Album Review: Paul Burch — Fevers
After last year’s stellar collaboration with The Waco Brothers, The Great Chicago Fire, singer-songwriter Paul Burch returns with Fevers, his debut on fledgling label Plowboy Records and his first solo release since 2011’s Buddy Holly tribute, Words of Love.
Co-produced with multi-instrumentalist Fats Kaplin one of the original members of Burch’s WPA Ballclub band, Fevers crackles with the spontaneous energy of a live show. It’s polished (how couldn’t it be, with musicians like Kaplin, Chris Scruggs, and Dennis Crouch) but not perfect: on the barn-burning rockabilly song “Couldn’t Get a Witness,” we hear someone in the studio howling, then what sounds like Burch stifling a laugh on the outro.

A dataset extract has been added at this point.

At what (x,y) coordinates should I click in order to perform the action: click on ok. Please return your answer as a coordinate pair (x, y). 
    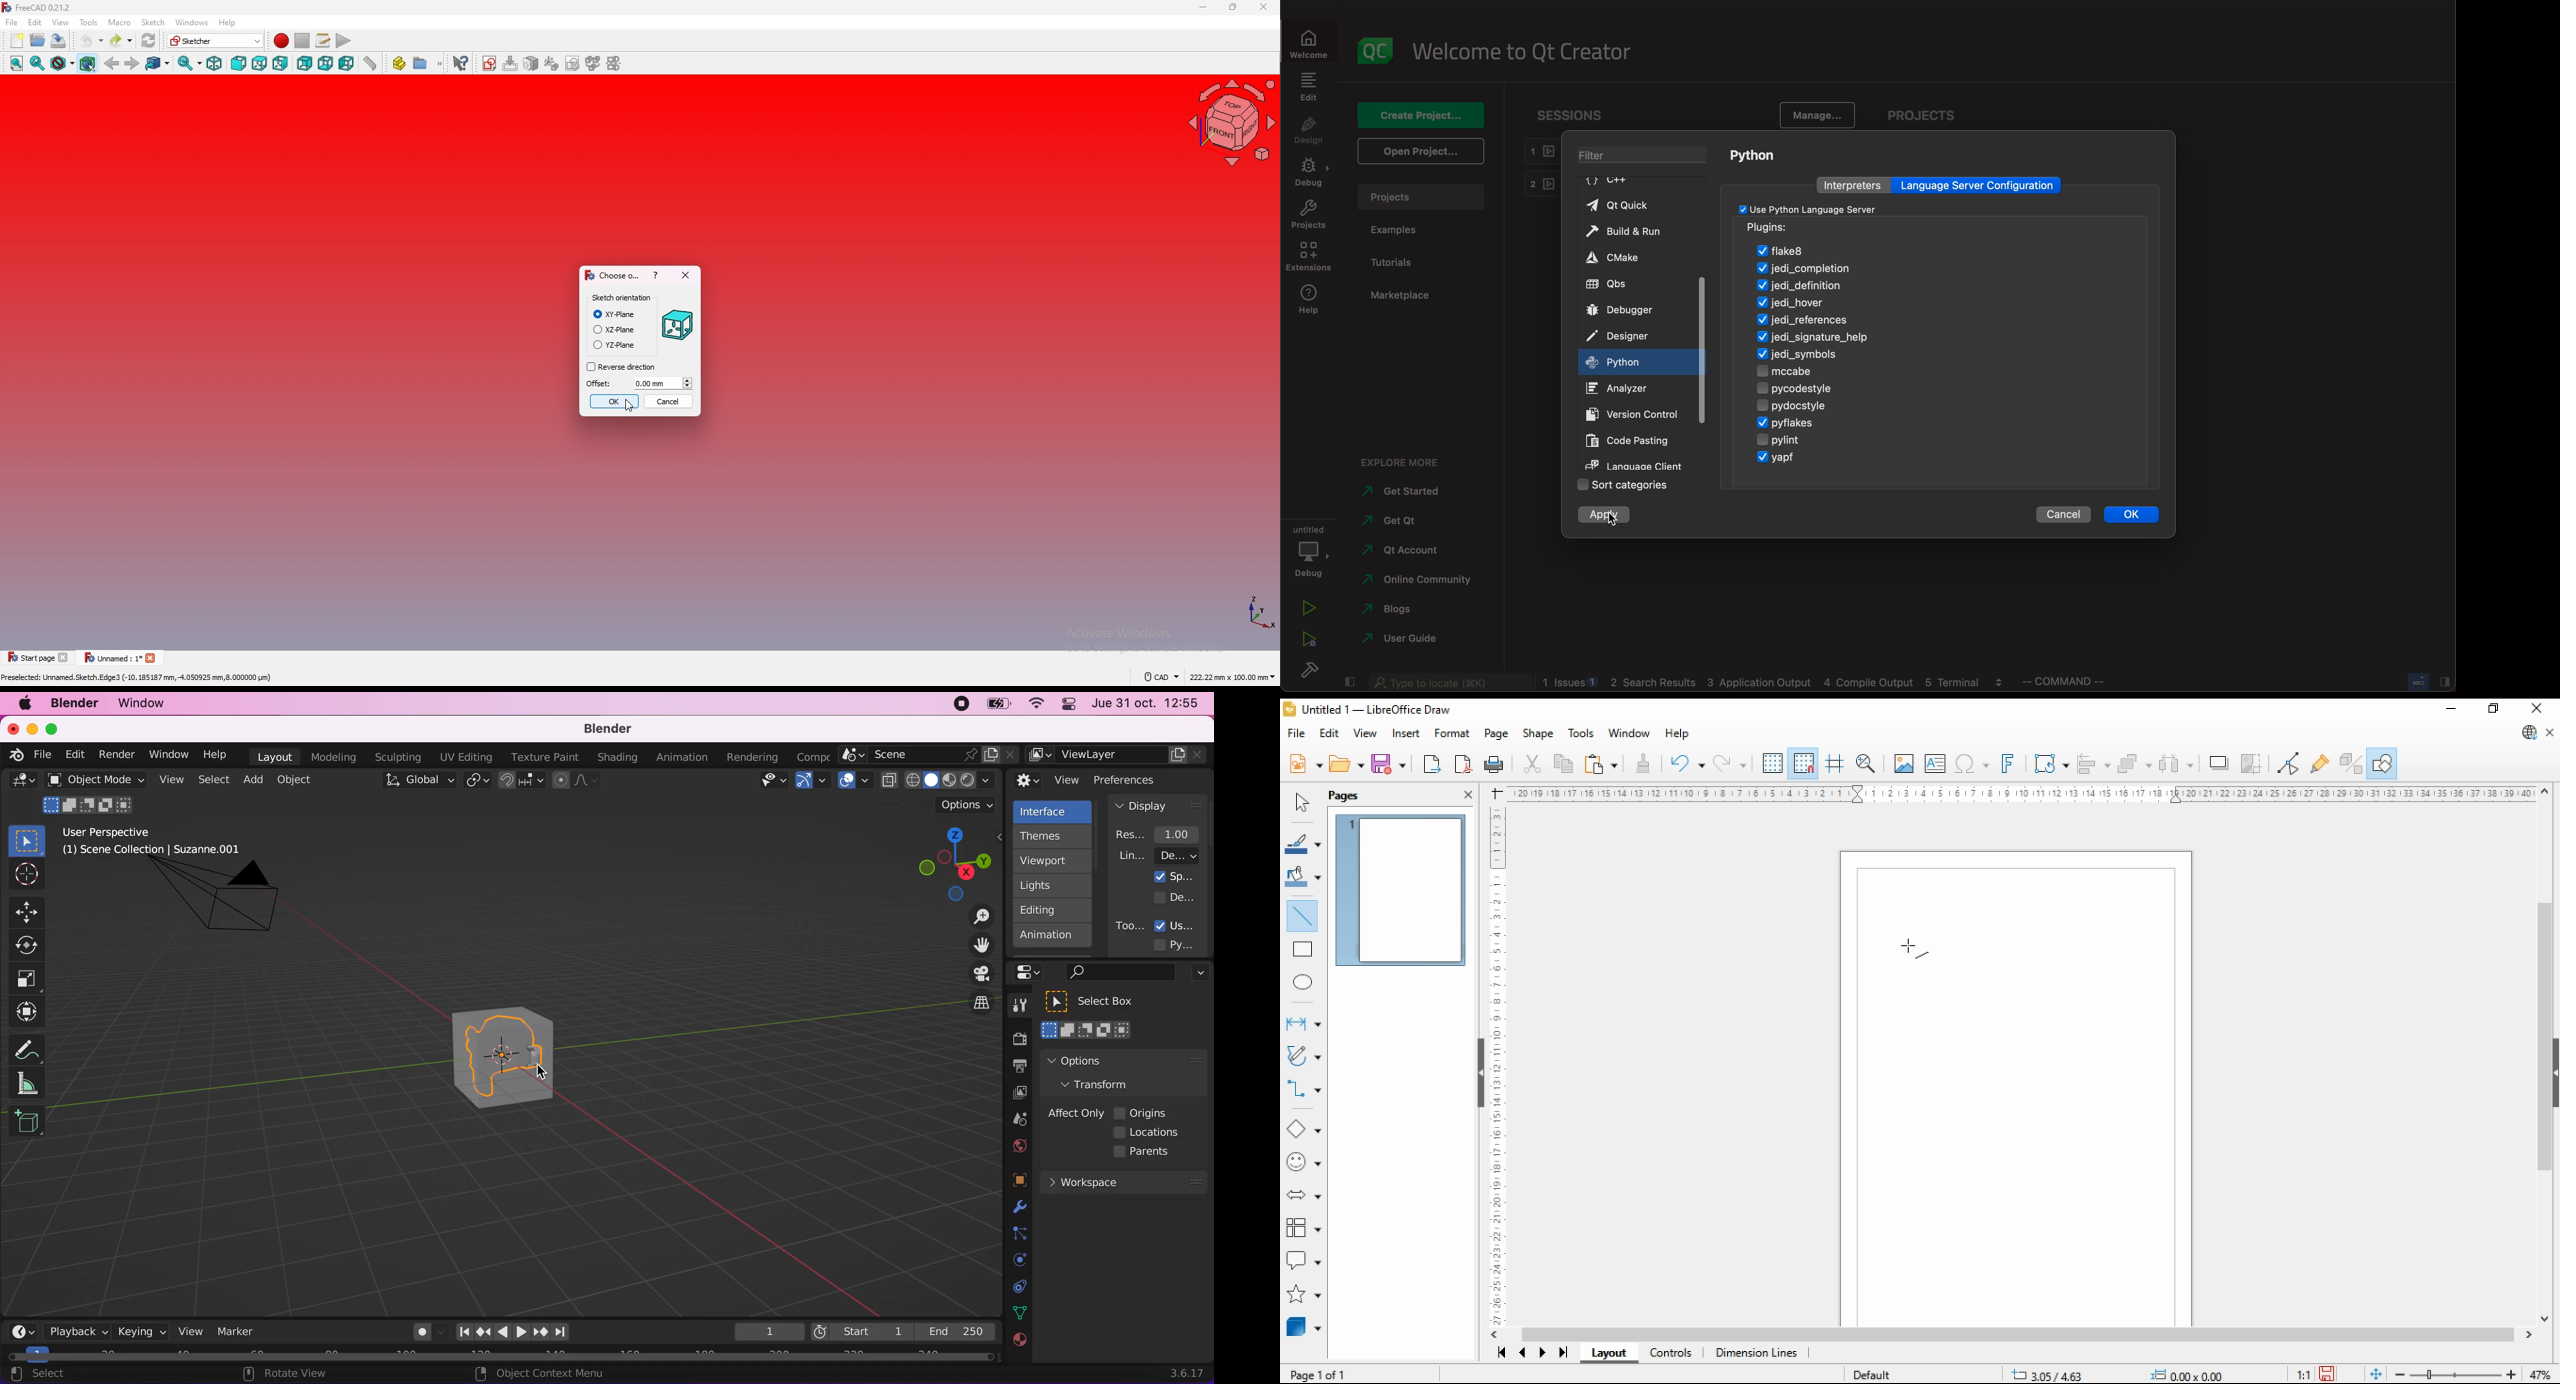
    Looking at the image, I should click on (2133, 512).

Fevers showcases Burch’s versatility as a songwriter and performer more than any of his releases to date, as he effortlessly goes from Cajun country on “Sac Au Lait” to the Spanish-tinged “Sagrada,” while his moody take on traditional fiddle tune “Cluck Ol’ Hen,” which features some fine mandolin picking — in addition to thumping percussion that infuses the song with an ominous tone — serves as a quick trip through Appalachia. “Give it Away” captures the sound of early rock ‘n’ roll; it’s nearly impossible to hear it and not boogie along. His finest moment comes with the honky tonk heartbreaker “Straight Tears, No Chaser,” a slice of Bakersfield heaven that sounds as though it could be a lost Buck Owens tune – Burch’s inflections make him sound remarkably like a young Owens as he sings the chorus: “Straight tears, no chaser / When it’s lonesome time / Top it off with memories / Proof 99 / And if I can’t make this old heart mend, I’m gonna cry, cry again / Straight tears, no chaser / Let the heartache begin.”
But Owens isn’t the only country singer Burch channels. He serves up a fantastic, slow-burning version of Tennessee Ernie Ford’s 1951 single “Ocean of Tears,” with duet partner Kelly Hogan — who’s at her torchiest here — filling the role of Kay Starr, and album closer “I’m Going to Memphis” could make Johnny Cash tap his toes.
In a solid year for country music releases, Burch raises the bar a notch higher. Deciding on the “Best of 2013″ just got a bit more difficult.